The use environment of structural steel materials, such as ships, offshore structures, or the like, or thick steel plates for multipurpose tanks storing various kinds of liquefied gases, such as carbon dioxide, ammonia, LNG, or the like is very severe. Therefore, the strength of such steel sheets is very important. To enhance strength, techniques that may enhance the hardness and strength of steel sheets by adding an hardenability enhancing element to form a low-temperature transformation phase within the steel sheet during the cooling thereof have been proposed.
However, when a low-temperature transformation phase, such as martensite, is formed inside steel sheets, toughness of the steel sheets may be severely deteriorated due to residual stress contained therein. That is, strength and toughness of steel sheets are two physical properties the compatibility of which may be difficult to realize, and it is generally understood that when the strength of steel sheets increases, the toughness thereof decreases.
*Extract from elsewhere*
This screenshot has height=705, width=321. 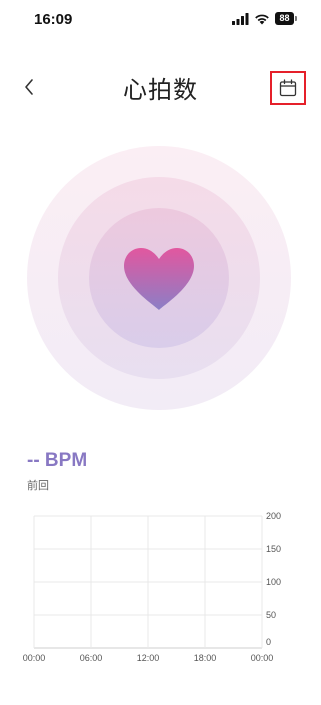 I want to click on signal-icon, so click(x=240, y=18).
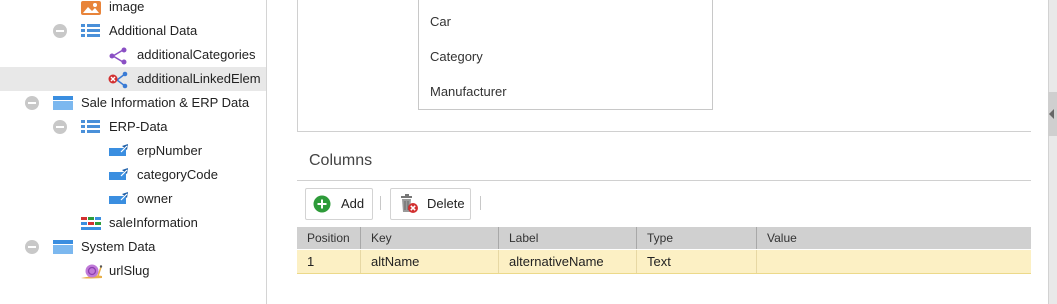  Describe the element at coordinates (154, 222) in the screenshot. I see `tree-item-label: saleInformation` at that location.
In the case of the steel materials for offshore structures or the steel materials for tanks, the toughness thereof at low temperatures, as well as the strength thereof, is very important. First of all, environments in which steels for the formation of offshore structures have gradually moved to cold regions, such as the arctic, containing abundant petroleum resources below the seafloor, owing to resource depletion in relatively warm regions. Therefore, it is difficult for the existing high-strength steel sheets having superior toughness at low temperatures to endure an extreme low temperature environment that is severe as above.
Moreover, since thick steel sheets may be used for multipurpose tanks to store and transport liquefied gases having very low liquefied temperatures therein, the thick steel sheets should have a proper degree of toughness, even at a temperature lower than the temperature of the liquefied gas. For example, since the liquefied temperatures of acetylene and ethylene are −82° C. and −104° C., respectively, a high-strength steel sheet having superior toughness when exposed to such a temperature is required.
To secure a toughness required of steel sheets used for tanks, methods of controlling microstructures by adding 6 to 12% by weight of Ni or performing a treatment, such as quenching, tempering, or the like have been used, but such methods have limitations, such as a high manufacturing costs, and a low productivity.
In terms of low carbon steel, while existing steel sheets have superior toughness at a low temperature of about −60° C., it may be difficult for existing steel sheets to satisfy the requirements for steel sheets having superior low-temperature toughness, considering the extreme low temperature environments faced by ships, offshore structures, and the like. Therefore, it may be said that studies into high-strength steel sheets capable of securing superior toughness at extreme low temperatures lower than −60° C. are strongly required.